WHAT YOU HAVE TO DO: Every line with "هلال" in it must be copied from the data.

/---

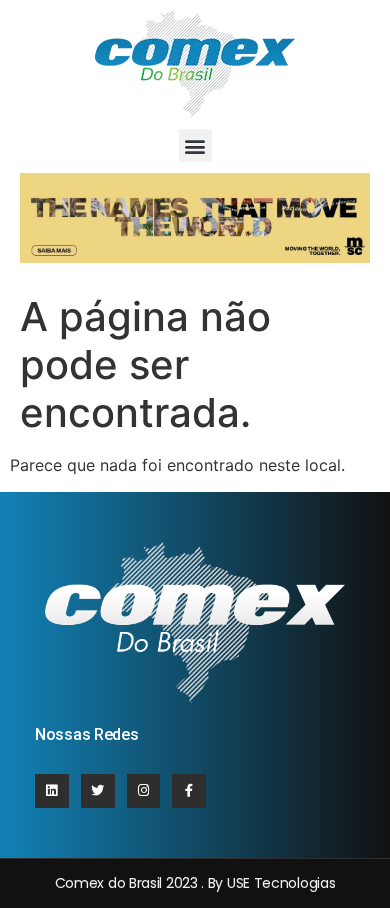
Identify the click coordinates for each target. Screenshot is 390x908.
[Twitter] (98, 791)
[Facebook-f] (189, 791)
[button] (195, 145)
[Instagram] (144, 791)
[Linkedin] (52, 791)
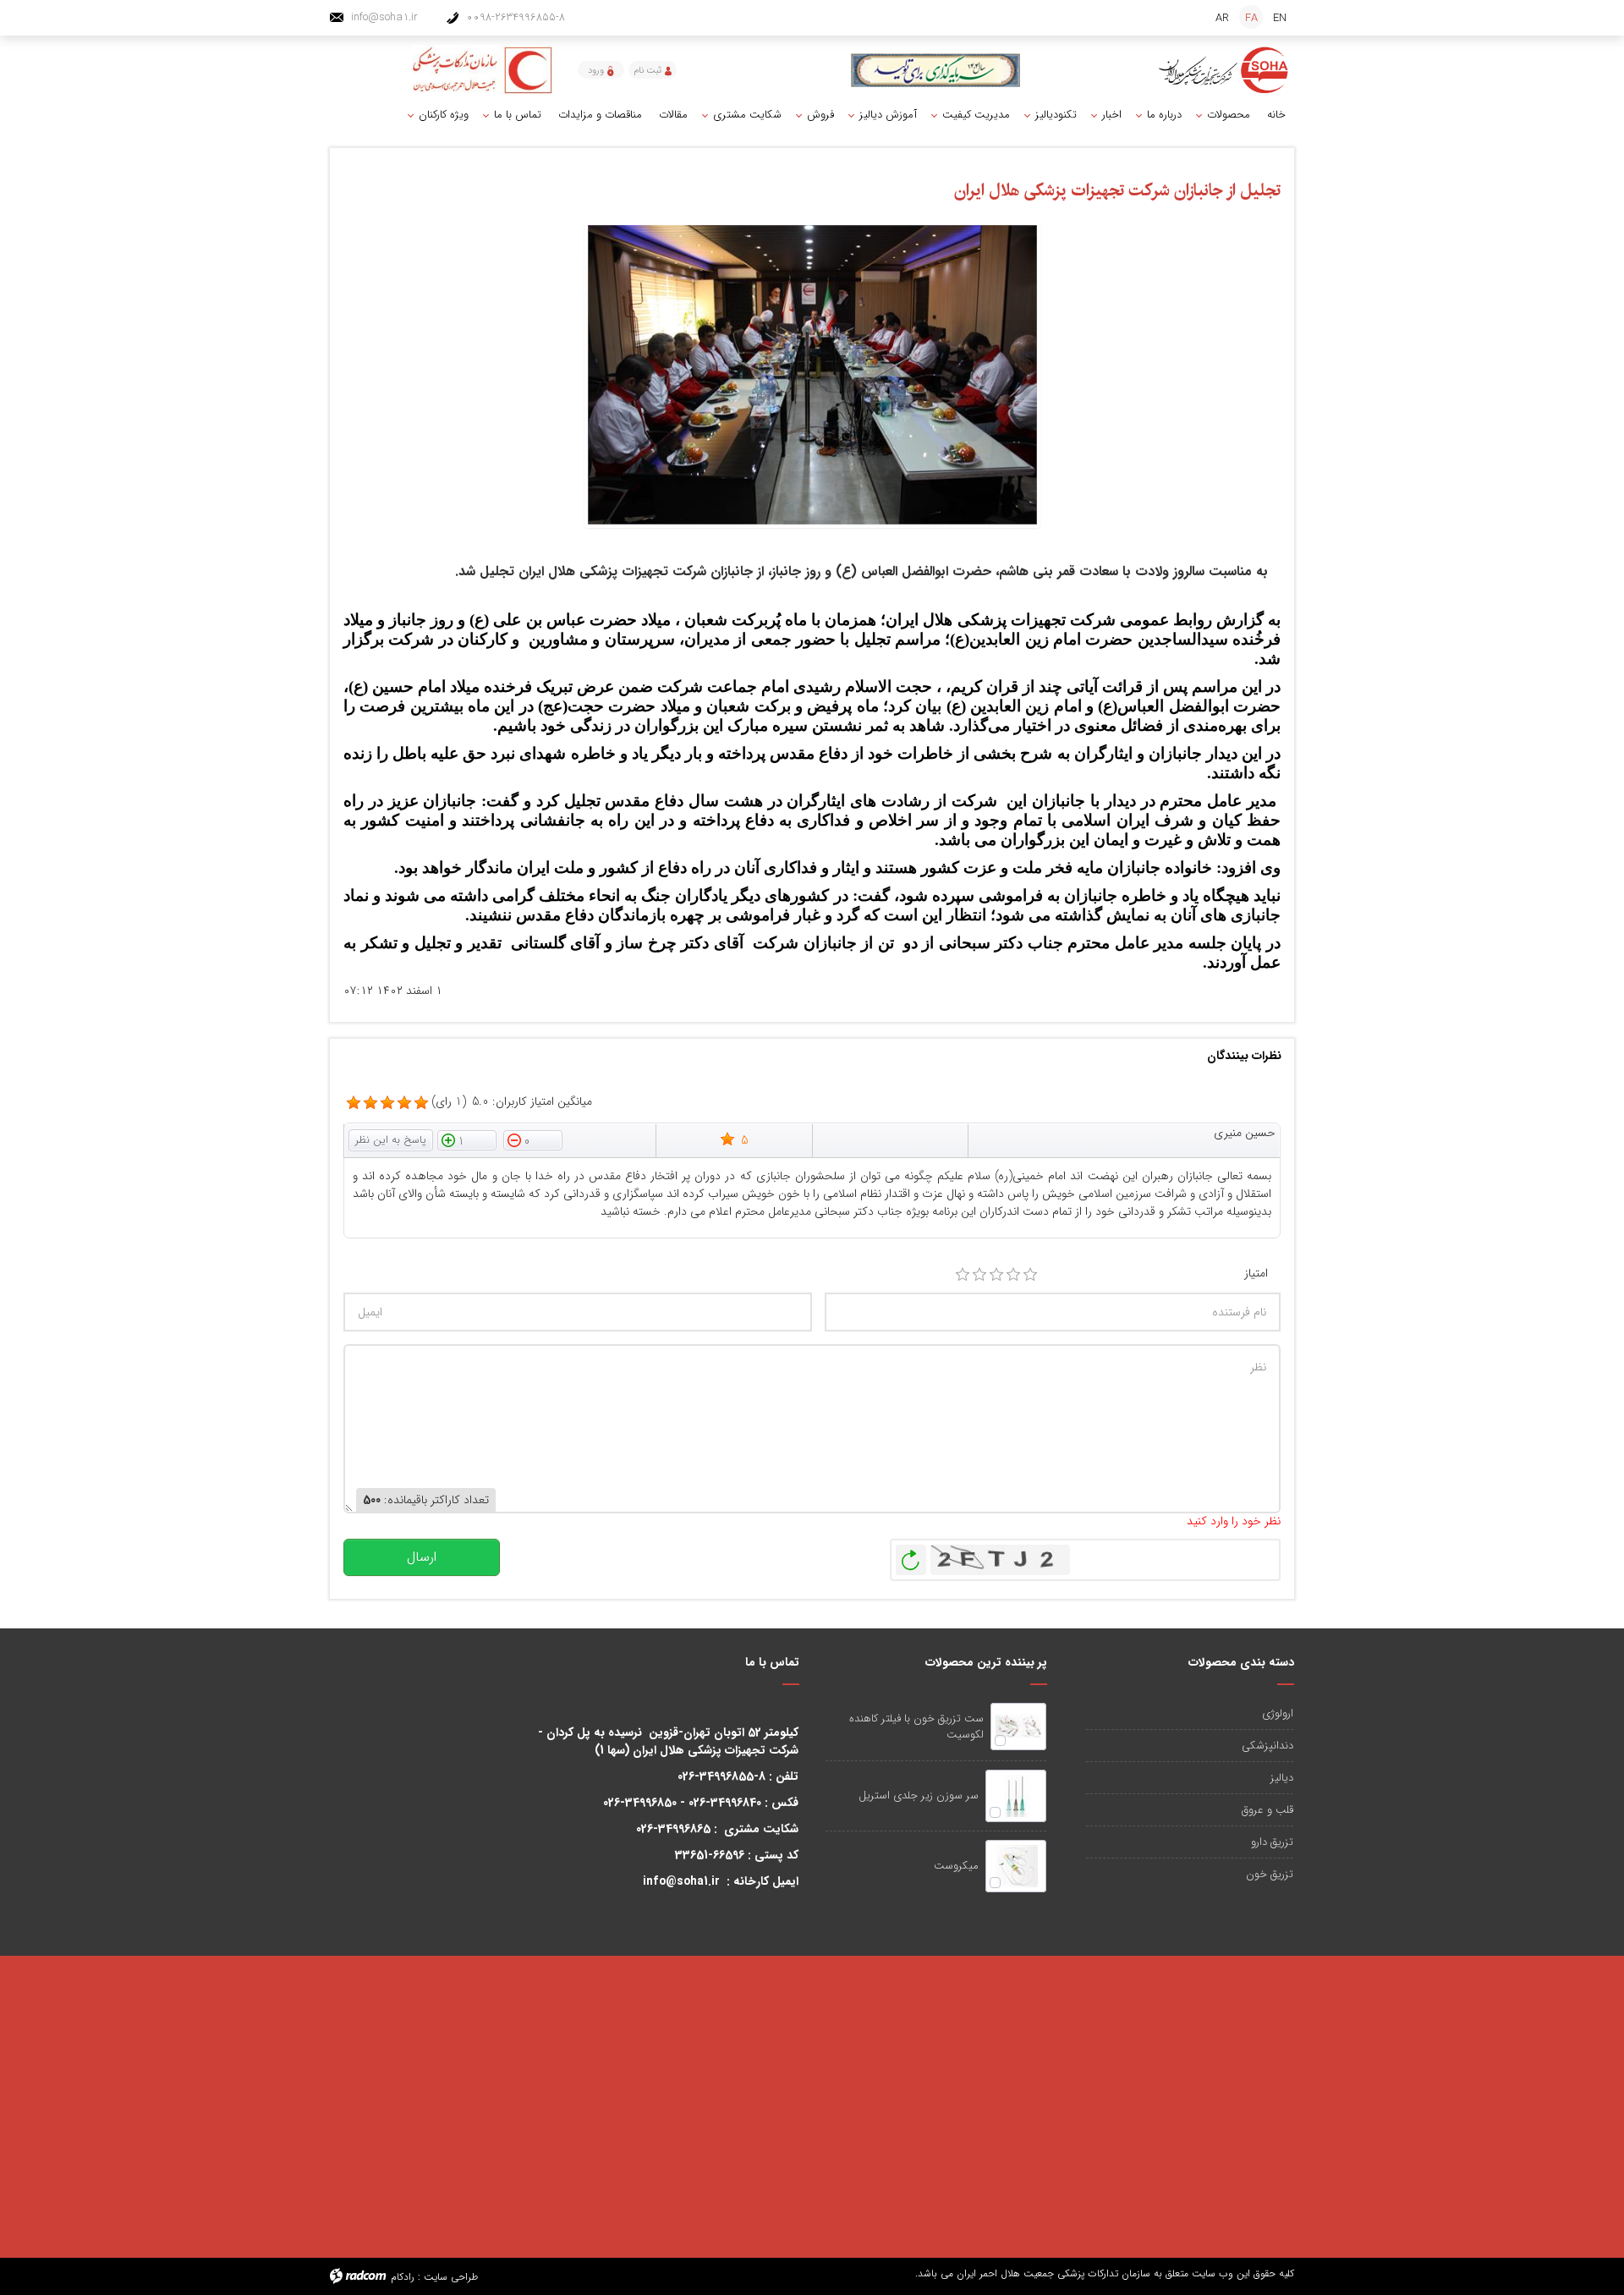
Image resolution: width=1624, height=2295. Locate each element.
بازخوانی (911, 1556)
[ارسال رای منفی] (533, 1139)
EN (1280, 18)
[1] (962, 1274)
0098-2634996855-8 (515, 17)
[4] (1013, 1274)
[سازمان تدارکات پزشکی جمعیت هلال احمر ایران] (1224, 70)
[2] (979, 1274)
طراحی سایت (451, 2277)
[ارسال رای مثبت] (467, 1139)
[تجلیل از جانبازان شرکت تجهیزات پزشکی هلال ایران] (812, 374)
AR (1222, 18)
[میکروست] (1015, 1866)
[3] (996, 1274)
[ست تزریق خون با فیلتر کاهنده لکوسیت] (1017, 1726)
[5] (353, 1103)
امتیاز (1256, 1273)
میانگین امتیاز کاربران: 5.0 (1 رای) (511, 1102)
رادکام (402, 2277)
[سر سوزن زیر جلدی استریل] (1015, 1796)
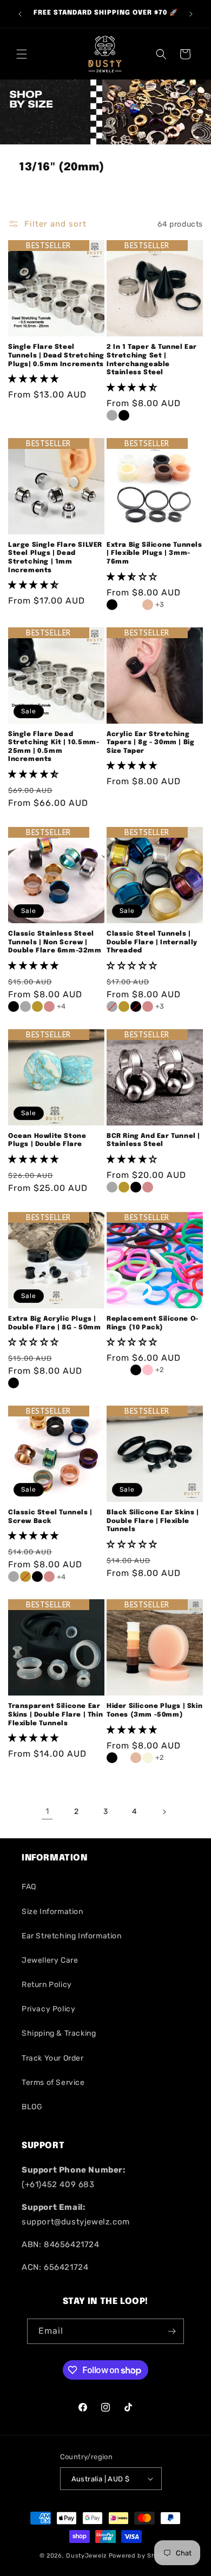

\---

YOUR RESPONSE:
[سازمان تدارکات پزشکی جمعیت هلال احمر ایران] (1224, 70)
[تجلیل از جانبازان شرکت تجهیزات پزشکی هلال ایران] (812, 374)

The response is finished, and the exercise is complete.